• **REQUEST**
Which lines in the items below contain the word "link", with case counting? Pull out each of those lines in full.

──────── ENTRIES

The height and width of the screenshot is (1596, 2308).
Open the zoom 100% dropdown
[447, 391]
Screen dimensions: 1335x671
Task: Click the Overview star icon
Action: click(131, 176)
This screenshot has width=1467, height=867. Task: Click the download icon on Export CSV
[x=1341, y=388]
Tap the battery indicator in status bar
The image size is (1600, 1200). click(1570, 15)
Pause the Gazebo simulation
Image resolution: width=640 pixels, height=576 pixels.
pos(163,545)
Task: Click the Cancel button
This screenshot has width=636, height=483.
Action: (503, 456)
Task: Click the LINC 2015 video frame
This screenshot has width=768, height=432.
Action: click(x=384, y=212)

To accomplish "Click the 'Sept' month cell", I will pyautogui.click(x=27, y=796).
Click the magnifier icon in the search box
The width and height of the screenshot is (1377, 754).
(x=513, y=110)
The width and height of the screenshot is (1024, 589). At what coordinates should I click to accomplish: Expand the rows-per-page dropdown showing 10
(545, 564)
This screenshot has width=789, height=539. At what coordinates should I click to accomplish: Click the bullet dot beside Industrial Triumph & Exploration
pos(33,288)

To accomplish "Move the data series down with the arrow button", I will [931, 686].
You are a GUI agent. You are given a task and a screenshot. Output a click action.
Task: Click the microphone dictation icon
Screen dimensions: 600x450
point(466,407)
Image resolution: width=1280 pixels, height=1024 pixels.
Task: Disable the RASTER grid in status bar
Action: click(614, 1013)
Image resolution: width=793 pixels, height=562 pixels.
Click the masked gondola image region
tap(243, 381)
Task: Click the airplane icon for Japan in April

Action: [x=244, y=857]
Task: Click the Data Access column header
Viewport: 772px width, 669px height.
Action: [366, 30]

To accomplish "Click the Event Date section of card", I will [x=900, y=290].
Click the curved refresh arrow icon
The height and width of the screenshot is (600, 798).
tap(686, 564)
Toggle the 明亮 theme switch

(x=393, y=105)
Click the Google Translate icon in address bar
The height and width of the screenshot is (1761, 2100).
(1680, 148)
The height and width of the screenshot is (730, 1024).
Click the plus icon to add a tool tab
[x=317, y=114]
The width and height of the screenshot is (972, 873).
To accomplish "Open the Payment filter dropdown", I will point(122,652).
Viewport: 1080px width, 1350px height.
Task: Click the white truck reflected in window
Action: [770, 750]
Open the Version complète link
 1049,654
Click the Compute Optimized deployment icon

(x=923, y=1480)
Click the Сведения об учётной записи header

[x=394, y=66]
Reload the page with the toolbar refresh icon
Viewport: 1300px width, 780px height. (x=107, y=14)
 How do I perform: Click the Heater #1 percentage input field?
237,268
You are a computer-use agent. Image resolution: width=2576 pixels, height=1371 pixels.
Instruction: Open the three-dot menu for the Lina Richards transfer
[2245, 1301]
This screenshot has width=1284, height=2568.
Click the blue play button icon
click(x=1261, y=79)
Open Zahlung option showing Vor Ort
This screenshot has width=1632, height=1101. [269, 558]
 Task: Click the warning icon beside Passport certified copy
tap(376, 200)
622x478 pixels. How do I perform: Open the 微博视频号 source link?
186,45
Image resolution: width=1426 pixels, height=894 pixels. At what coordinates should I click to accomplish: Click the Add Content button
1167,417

────────────────

• **ANSWER FOR THE TASK**
Open the Version complète link
622x478 pixels. How do I perform: Open the 微博视频号 source link?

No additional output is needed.